#### [Records for this exercise]
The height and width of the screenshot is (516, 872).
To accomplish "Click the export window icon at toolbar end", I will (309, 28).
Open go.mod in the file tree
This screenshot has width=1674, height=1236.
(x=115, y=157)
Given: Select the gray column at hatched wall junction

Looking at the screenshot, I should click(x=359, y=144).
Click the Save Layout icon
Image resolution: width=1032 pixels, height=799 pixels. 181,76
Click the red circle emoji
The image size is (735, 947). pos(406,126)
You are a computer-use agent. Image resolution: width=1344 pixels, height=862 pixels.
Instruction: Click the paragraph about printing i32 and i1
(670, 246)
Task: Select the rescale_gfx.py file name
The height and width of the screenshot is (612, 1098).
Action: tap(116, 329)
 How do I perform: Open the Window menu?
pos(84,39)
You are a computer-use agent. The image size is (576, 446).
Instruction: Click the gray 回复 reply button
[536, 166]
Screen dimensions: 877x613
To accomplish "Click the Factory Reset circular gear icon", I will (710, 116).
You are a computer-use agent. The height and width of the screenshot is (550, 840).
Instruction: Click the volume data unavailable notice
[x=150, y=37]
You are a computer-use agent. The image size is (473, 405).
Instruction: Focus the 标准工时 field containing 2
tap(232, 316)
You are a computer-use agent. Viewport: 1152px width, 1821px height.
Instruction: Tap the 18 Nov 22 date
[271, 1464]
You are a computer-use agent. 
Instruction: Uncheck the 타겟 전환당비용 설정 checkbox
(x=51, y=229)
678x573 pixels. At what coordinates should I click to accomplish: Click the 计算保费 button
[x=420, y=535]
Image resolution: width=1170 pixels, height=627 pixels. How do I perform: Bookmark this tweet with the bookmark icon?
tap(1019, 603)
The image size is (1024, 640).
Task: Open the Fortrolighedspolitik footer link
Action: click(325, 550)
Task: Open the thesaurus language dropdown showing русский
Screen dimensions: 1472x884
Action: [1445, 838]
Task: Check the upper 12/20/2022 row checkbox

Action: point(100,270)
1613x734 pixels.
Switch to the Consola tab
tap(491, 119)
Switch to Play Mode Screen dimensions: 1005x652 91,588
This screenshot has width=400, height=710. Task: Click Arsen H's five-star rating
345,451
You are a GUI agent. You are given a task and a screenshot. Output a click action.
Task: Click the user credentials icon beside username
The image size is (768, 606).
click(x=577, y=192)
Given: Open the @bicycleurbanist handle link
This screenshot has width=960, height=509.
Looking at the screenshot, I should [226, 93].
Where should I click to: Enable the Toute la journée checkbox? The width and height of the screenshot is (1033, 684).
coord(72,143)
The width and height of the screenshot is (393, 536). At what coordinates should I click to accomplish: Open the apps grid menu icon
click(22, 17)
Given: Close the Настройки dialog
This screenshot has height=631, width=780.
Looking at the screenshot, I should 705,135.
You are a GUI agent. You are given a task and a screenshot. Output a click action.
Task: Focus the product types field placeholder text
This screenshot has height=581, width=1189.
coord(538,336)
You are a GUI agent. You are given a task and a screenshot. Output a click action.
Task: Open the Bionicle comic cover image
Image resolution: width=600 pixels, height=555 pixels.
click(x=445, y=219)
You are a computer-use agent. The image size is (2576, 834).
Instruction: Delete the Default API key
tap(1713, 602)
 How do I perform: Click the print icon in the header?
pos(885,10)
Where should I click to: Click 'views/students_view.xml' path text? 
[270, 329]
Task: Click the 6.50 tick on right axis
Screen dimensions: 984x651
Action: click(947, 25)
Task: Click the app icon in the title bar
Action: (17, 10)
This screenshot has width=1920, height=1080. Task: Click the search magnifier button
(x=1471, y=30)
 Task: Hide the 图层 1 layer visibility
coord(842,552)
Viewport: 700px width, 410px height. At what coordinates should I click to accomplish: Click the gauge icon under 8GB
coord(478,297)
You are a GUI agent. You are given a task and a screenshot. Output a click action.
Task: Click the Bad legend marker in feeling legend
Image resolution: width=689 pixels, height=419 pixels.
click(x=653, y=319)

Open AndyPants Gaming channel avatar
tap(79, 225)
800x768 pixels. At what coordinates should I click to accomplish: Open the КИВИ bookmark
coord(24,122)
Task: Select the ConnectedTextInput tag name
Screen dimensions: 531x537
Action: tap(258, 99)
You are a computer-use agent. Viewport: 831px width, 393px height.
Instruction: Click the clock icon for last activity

#### [The problem]
Tell how many lines of the listing contain the string "agent", giving the number without any other words.

#### [Finished exercise]
12